Pourquoi s’arrête-t-on devant les mémoriaux des attentats ?

Dossier : Le politique au coin de la rue
Politique et civilité autour des mémoriaux du 13 novembre
Par Sylvain Antichan
À partir d’une enquête ethnographique menée autour des mémoriaux du 13 novembre et de matériaux quantitatifs, la contribution entend répondre à une question d’apparence simple : pourquoi des individus s’arrêtent-ils devant ces mémoriaux ? À côté des analyses en termes de « communion nationale », de « deuil » ou de « résilience », elle vise à penser ensemble la banalité de ces pratiques et leur portée politique. Les publics des mémoriaux ne se caractérisent ni par des attitudes politiques spécifiques ni par l’intensité de leurs rapports aux attentats.
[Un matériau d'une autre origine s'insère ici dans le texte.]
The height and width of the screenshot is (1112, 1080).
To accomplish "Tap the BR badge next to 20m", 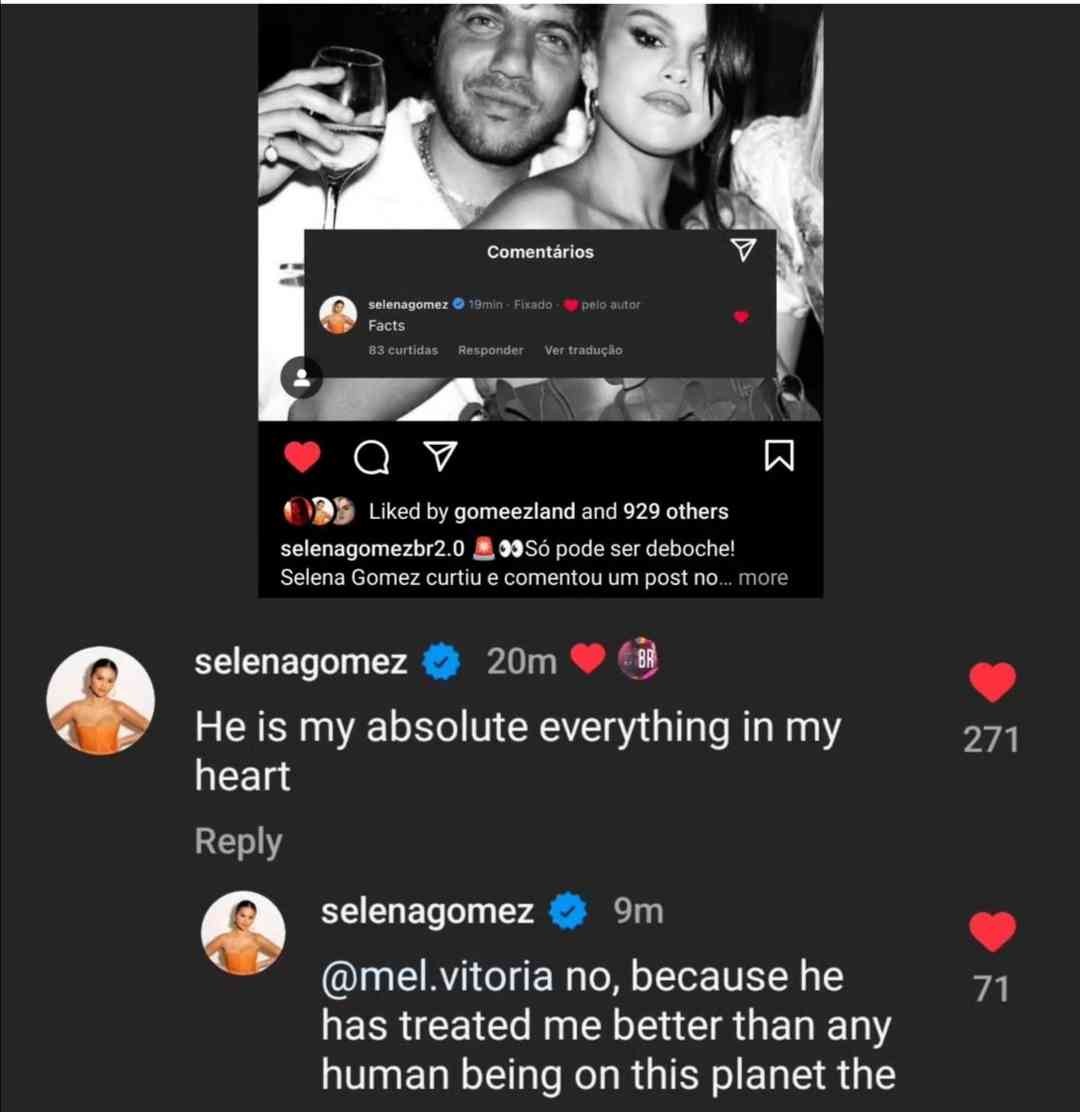I will (x=638, y=661).
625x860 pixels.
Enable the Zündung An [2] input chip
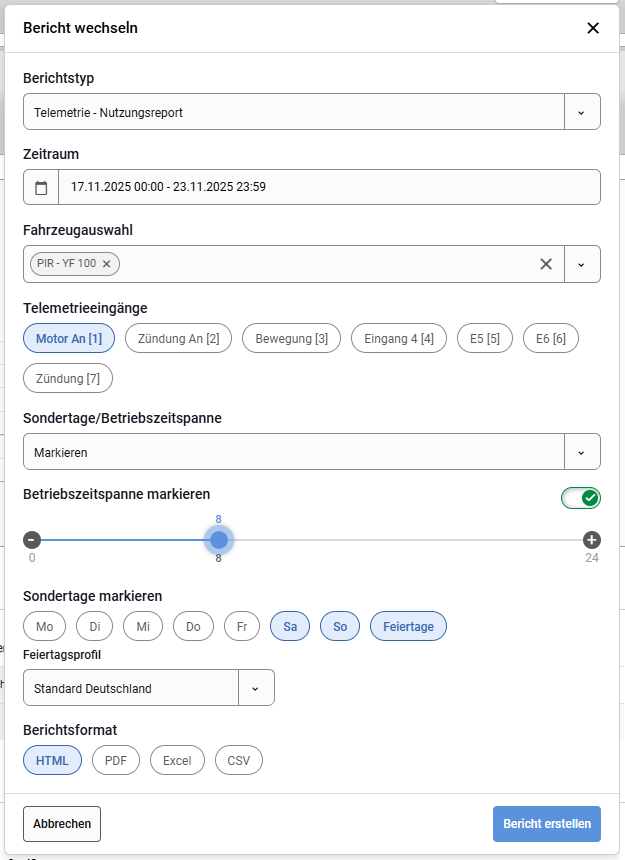[179, 339]
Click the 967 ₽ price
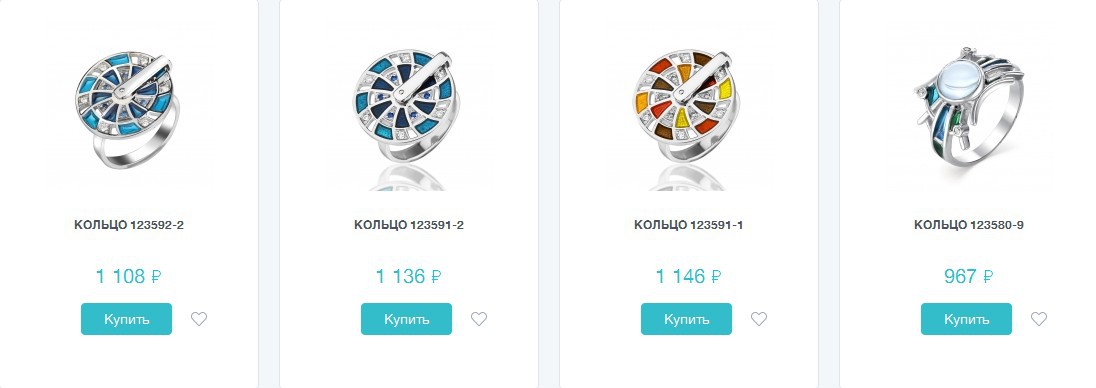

Les arrêts apparaissent d’abord façonnés par des sociabilités ordinaires et les gestes définis par la situation sociale d’engagement physique au mémorial. L’article formule ensuite l’hypothèse que la dimension politique des pratiques réside dans la présence et la coprésence physique sur les lieux. Les individus y trouvent une reconfiguration localisée des rapports sociaux qui rompt avec le régime ordinaire des interactions en ville et où s’éprouve un autre régime de civilité. Les mémoriaux apparaissent alors comme les lieux de rituels positifs qu’on pourrait qualifier de purs. Ils ne produisent peut-être ni croyance ni effets durables mais le sentiment, le temps d’un arrêt, d’une inflexion des rapports sociaux.